Reflecting company mission to Care and Cure, the building sought to inspire performance while also inviting the external world in. The design connects Novartis’ new way of working to their values.


view website
view facebook
view twitter

  • CHALLENGE
  • SOLUTION
  • IMPACT
  • MORE
  • Novartis has teams of highly talented people spread across multiple locations. They wanted to bring them together into one place, a place where collaboration is not only encouraged, but where it is built into the very fabric of the building. Novartis wanted to provide a campus-style building that not only reflected its mission as a company, but that created an ideal working environment, one that allowed each person to work as they choose, to perform to the best of their ability. HDR | Rice Daubney worked closely with Novartis to bring these ideas to life.

  • The company has a culture of scientific precision and professionalism balanced and fuelled by people-centric concepts of collaboration and teamwork for the greater good. The design focused on these two ideas and their interaction. The scientific finds its expression in the form of the main office floor plates as a simple slender rectangle. This form is then intersected by a very different language of curved forms that shape the core and the spaces at the heart of the building from top to bottom. Within these more human zones vertical movement through the use of 4 glass lifts and a series of relaxed stairs encourages communication and transparency between employees.

  • Aiming to enhance their position as an employer of choice, HDR Rice Daubney worked with Novartis to develop a framework that allowed both choice & flexibility. There is no assigned seating. Instead, where you sit depends on what you are doing. There are team spaces for collaboration and group work towards the centre of the building. As you move away, there are quiet spaces, screened off, for those who want privacy or peace for a project. If you fancy working in the sun, you might sit on the roof, or in one of the garden areas where you might come across a colleague working, having a break or a snack. Should you want natural light, but filtered, take a seat by a window and adjust the blinds to your preference.

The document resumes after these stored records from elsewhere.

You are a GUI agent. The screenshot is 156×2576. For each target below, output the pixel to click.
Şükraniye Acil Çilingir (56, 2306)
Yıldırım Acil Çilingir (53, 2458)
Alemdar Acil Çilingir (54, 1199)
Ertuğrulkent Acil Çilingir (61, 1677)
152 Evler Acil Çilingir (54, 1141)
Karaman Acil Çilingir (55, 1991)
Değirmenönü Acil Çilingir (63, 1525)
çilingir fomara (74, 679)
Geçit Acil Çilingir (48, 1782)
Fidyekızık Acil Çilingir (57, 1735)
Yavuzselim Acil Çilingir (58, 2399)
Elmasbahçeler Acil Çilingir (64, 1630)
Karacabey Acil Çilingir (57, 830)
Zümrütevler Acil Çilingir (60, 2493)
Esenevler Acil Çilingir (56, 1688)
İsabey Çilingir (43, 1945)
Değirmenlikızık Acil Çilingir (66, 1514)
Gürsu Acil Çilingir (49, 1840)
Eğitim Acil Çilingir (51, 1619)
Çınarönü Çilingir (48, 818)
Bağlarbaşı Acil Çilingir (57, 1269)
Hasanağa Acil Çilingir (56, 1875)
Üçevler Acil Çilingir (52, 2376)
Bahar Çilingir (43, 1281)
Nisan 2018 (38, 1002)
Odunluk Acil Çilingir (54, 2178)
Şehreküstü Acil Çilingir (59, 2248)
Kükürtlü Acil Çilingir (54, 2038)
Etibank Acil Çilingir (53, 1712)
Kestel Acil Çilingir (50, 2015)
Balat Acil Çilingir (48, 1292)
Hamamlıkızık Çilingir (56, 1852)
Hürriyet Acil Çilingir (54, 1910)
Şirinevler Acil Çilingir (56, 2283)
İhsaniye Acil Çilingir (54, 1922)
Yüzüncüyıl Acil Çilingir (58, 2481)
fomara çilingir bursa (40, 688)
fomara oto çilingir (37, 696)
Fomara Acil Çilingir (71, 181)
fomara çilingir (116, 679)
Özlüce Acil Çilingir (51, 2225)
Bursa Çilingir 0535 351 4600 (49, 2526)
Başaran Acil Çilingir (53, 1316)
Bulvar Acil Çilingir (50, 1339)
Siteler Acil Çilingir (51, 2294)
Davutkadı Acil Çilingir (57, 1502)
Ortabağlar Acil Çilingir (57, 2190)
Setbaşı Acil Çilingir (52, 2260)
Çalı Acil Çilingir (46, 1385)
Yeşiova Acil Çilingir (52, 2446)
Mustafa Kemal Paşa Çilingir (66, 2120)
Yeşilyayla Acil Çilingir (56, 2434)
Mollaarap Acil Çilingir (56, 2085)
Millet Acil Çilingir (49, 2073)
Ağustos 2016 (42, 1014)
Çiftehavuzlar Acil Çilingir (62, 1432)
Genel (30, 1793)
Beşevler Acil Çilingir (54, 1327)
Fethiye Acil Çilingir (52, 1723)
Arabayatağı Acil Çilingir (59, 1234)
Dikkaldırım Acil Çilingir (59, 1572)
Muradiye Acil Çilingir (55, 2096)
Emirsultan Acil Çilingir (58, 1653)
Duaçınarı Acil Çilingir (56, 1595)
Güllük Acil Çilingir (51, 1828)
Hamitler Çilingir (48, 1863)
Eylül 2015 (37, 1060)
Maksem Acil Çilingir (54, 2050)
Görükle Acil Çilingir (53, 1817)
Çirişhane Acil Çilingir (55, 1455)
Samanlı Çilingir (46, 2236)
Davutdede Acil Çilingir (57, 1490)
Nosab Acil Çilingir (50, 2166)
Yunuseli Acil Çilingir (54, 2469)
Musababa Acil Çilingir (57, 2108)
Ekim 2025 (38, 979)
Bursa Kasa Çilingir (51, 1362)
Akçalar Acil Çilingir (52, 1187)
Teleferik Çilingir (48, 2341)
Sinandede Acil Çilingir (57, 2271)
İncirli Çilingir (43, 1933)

  • The design revolves around a central space that creates a series of interaction opportunities and promotes communication between levels, departments, business's and associates. In taking the stairs, you pass the collaboration zones at the centre of each floor, you pass the lifts and the kitchen. Along your journey, you see others, bump into colleagues, and start conversations that might not otherwise have happened. There is emphasis, through open spaces with multiple uses, on increasing interaction both within businesses and between different divisions to aid in the development of the company's culture of collaboration and innovation.

    It was important to Novartis to be seen as transparent. This was interpreted through the glass selection throughout the building that allows light to flow in, and people to look out and feel connected to nature. The central atrium faces south west and is shielded by the amenities core allowing the hearty of the building to connect directly to the landscape beyond through a soaring 6 storey wall of glass.

    The project is unusual because the company who will use the office commissioned it, so it has been tailored to them inside and out. The external details are carried through to the interior - with curves and materials mirroring each other. Additionally, HDR Rice Daubney persuaded Novartis to do away with the usual lowered ceiling to hide services. Instead the ceilings soar, unencumbered to the concrete beams above, allowing a clear and transparent view of services, and an honest look at the fabric of the building. This has created an openness and modernity that is both appealing and refreshing.

    Asked what they are most proud of, and HDR Rice Daubney answer that it is the potential for cultural uplift that is best typified by the use of the central Atrium, that rises through the building. As the curved timber-clad stairs wind from floor to floor, overlooking the atrium, people meet, conversations start, projects leap forward. There is a sociability and interaction generated in the atrium that met the client's brief thoroughly, whilst also creating a stunning piece of architecture.